David Kessler, who as FDA commissioner first tackled the tobacco issue in the early 1990s, recalled the day he asked Zeller to become the point man for that undertaking.
“I said, ‘I need you for two weeks to work on tobacco, then you can go back to doing what you were doing,’ ” Kessler said. “Those two weeks turned into two years, turned into two decades. . . . Mitch cares deeply about this issue.”
So deeply, in fact, that he once proclaimed, “After my family, tobacco control is my first love.”
Now, as Zeller returns as director of the FDA’s Center for Tobacco Products, created by Congress three years ago to regulate tobacco for the first time, there won’t be much space on his schedule for welcome parties.
The agency this year is expected to make a long-awaited decision on whether to ban menthol cigarettes, which studies show have boosted the number of smokers — particularly among African Americans, teens and low-income people — and make it harder to quit.
It faces pressure from public health advocates and industry officials over the backlog of 3,500 applications that tobacco companies have submitted for new products and changes to existing ones.
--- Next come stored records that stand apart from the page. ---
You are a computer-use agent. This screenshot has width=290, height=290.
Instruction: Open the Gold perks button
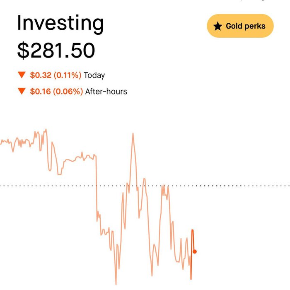240,26
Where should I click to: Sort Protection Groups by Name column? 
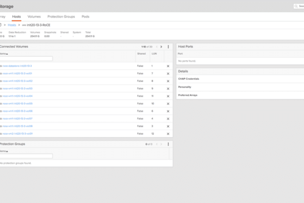click(4, 151)
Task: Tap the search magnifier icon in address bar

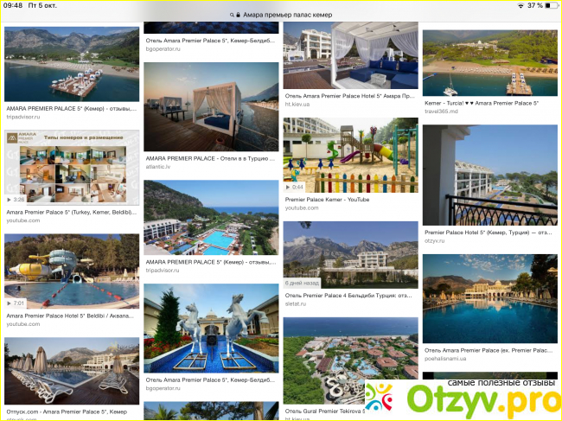Action: click(232, 15)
Regulators have yet to rule on any of them, citing “significant deficiencies” in many applications.
At the same time, the center is assembling what will become a multi-year, multimillion-dollar anti-smoking campaign, targeted at young people and at-risk demographic groups such as African Americans, Native Americans and Hispanics.
There are ongoing legal battles with the industry over whether the FDA can force cigarette makers to put graphic warning labels on packages that show the consequences of smoking — such as images of a man exhaling smoke through a tracheotomy hole and a picture of cancer-ridden lungs.
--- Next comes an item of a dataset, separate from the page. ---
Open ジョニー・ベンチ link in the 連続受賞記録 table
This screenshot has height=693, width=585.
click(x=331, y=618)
In addition, the center faces an April 1 deadline to update Congress on the range of its efforts to rein in the tobacco industry. It also has said it will soon assert its authority to regulate a broader range of products, including cigars, pipe tobacco and electronic cigarettes.
On nearly every front, Zeller will face impatience from all directions.
Tobacco companies — unaccustomed to federal oversight, wary of restrictions that could shrink their bottom lines and willing to wage legal battles — have maintained at best a tense relationship with their new regulator and have looked for ways around existing regulations.
The waiting game over product applications encapsulates that uneasy relationship. FDA officials have said they are taking extra care in determining how best to evaluate products that have proved to be addictive and deadly. Tobacco companies such as industry giant Lorillard and others have argued that most of the changes are minor and insignificant and question why an office with 420 employees and a $505 million budget — funded by the industry — has refused to act.